Exelixis, Inc. announced its financial performance for the second quarter of 2024, highlighting significant accomplishments in its commercial, clinical, and pipeline development activities. Michael M. Morrissey, Ph.D., President and CEO, emphasized the company's strong positioning for the latter half of 2024, driven by the expansion of the
cabozantinib franchise and advancements in regulatory and development objectives.
For Q2 2024,
Exelixis reported total revenues of $637.2 million, compared to $469.8 million in Q2 2023. This increase is attributed to higher net product revenues and collaboration revenues. Net product revenues rose to $437.6 million, up from $409.6 million in the previous year, primarily due to increased sales volume and higher average net selling prices. Collaboration revenues soared to $199.6 million from $60.2 million, mainly due to increased milestone-related revenues and higher royalty revenues from cabozantinib sales outside the U.S. by partners
Ipsen Pharma SAS and
Takeda Pharmaceutical Company Limited.
Research and development expenses for the quarter were $211.1 million, down from $232.6 million in Q2 2023. This decrease was due to reduced license and collaboration costs and clinical trial expenses, partially offset by higher manufacturing costs for development candidates. Selling, general and administrative expenses also fell to $132.0 million from $141.7 million, primarily due to lower legal and advisory fees.

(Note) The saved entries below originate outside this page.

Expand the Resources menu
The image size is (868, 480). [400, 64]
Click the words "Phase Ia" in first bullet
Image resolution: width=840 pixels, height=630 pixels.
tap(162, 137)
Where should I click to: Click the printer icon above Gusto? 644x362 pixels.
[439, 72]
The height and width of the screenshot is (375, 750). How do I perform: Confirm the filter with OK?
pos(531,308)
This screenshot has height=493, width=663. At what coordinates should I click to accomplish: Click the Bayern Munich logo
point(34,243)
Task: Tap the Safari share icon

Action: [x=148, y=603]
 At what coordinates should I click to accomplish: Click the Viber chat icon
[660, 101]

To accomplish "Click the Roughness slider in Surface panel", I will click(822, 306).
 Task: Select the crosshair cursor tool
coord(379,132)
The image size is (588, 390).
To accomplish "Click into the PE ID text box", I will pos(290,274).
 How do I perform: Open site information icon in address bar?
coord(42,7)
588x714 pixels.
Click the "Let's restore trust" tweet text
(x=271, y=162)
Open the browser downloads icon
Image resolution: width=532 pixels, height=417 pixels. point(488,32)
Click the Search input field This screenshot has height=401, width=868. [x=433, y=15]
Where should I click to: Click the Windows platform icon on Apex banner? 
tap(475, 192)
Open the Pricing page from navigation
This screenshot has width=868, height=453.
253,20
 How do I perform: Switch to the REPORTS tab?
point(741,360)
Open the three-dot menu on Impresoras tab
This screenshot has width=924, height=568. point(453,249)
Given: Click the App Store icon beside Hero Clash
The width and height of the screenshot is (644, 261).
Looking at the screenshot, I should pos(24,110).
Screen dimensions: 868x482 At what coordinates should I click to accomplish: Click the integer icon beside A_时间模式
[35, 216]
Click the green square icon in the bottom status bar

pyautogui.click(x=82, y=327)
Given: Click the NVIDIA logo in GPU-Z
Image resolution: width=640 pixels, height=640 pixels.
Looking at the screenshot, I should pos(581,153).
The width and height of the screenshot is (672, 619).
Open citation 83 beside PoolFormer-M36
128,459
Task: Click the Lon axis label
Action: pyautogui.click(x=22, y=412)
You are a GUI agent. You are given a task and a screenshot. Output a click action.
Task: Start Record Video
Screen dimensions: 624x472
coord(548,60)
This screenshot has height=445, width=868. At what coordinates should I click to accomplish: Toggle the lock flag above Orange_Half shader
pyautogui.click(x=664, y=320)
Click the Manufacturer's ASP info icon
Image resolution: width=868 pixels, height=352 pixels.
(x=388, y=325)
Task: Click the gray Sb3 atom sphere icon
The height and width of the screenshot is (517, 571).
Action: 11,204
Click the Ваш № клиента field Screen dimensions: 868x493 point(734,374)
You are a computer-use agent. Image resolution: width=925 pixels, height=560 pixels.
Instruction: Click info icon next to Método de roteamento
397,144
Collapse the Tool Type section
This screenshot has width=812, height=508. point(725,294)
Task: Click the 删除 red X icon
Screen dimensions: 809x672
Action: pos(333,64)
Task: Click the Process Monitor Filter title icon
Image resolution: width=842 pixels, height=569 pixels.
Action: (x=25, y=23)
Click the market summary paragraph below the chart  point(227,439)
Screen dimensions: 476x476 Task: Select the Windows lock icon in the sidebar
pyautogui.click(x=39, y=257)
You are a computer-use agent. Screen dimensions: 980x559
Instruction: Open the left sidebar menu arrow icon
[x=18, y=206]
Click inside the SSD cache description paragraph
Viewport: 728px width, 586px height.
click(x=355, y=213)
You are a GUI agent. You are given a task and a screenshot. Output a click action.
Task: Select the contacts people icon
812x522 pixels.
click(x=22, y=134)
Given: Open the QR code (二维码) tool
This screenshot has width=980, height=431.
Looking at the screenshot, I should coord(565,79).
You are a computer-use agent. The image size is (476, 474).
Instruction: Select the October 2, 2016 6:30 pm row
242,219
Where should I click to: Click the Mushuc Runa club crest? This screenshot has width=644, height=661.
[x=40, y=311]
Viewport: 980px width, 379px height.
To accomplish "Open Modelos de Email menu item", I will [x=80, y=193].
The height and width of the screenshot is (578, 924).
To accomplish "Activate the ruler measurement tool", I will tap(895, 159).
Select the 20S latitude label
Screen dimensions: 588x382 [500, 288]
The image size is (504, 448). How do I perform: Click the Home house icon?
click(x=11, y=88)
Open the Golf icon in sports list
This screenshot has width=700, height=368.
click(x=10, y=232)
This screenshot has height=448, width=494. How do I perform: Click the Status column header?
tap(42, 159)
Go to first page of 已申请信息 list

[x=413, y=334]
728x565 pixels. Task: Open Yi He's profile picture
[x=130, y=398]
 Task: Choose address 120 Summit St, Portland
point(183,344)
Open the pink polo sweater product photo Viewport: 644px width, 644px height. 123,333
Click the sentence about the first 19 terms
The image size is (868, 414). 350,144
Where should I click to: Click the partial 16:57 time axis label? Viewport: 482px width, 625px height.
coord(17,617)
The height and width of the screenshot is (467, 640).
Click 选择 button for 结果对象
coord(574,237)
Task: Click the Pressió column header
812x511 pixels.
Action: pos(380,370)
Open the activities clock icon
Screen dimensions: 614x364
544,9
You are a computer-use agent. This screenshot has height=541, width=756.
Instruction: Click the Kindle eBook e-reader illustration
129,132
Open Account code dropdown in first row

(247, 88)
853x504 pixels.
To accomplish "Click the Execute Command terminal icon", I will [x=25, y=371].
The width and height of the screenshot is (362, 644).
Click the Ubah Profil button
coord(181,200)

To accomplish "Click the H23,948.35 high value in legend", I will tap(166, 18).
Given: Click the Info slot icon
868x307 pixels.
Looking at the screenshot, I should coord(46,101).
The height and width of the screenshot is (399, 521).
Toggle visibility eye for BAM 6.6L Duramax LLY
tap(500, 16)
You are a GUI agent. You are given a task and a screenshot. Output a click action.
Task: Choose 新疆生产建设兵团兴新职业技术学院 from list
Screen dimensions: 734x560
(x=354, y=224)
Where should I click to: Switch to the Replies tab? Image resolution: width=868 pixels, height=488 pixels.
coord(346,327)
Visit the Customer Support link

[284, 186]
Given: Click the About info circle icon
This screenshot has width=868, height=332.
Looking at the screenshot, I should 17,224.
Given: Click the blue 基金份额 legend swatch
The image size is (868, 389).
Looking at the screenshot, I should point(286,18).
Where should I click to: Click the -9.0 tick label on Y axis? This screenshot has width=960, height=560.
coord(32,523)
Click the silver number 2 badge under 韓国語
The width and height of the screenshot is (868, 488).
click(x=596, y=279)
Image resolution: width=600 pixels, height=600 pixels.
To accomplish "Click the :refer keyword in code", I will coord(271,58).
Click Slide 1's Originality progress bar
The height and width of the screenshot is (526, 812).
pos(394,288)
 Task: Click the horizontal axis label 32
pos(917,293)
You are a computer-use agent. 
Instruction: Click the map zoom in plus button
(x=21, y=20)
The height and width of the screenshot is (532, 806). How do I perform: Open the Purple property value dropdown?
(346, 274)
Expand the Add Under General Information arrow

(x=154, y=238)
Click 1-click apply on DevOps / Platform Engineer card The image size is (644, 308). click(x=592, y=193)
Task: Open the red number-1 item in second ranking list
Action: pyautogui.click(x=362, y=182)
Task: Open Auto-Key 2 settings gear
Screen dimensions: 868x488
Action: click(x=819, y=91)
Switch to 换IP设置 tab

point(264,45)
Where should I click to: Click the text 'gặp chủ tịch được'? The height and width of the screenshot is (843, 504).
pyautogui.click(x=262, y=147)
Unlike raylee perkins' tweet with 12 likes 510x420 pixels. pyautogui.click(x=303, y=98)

The provision for income taxes for Q2 2024 was $66.7 million, significantly higher than the $19.2 million reported in Q2 2023. GAAP net income surged to $226.1 million, or $0.78 per share (basic) and $0.77 per share (diluted), compared to $81.2 million, or $0.25 per share, in the previous year. Non-GAAP net income was $245.6 million, or $0.85 per share (basic) and $0.84 per share (diluted), up from $100.3 million, or $0.31 per share, in Q2 2023.
The company’s non-GAAP financial measures exclude stock-based compensation expenses and related income tax effects. Exelixis believes these measures provide additional insight for investors and analysts, facilitating meaningful comparisons of its performance over different periods and highlighting operating trends.
Exelixis provided updated financial guidance for FY 2024, projecting total revenues between $1.975 billion and $2.075 billion. Net product revenues are expected to range from $1.650 billion to $1.750 billion, with research and development expenses estimated between $925 million and $975 million. The company anticipates selling, general, and administrative expenses between $450 million and $500 million, and an effective tax rate of 20% to 22%.
In terms of pipeline highlights, cabozantinib continued to perform strongly with U.S. net product revenues of $437.6 million in Q2 2024. The FDA accepted the sNDA for cabozantinib in advanced NET, with a target action date of April 3, 2025. Exelixis is preparing for the launch targeting patients with high unmet medical needs. Additionally, the company plans to initiate a new phase 3 trial for
zanzalintinib in NET and advance phase 1 efforts for
XL309 and XB010, while discontinuing XB002.
Furthermore, Exelixis announced the completion of its $450 million stock repurchase program and an additional authorization to repurchase up to $500 million of its common stock through the end of 2025. This initiative reflects the company’s commitment to returning value to shareholders.
In conclusion, Exelixis is making significant strides in its commercial and clinical operations, with a robust financial performance for Q2 2024 and strategic plans to advance its oncology pipeline. The company is poised for continued success in the latter half of 2024 and beyond, driven by its innovative product portfolio and commitment to addressing unmet medical needs in cancer treatment.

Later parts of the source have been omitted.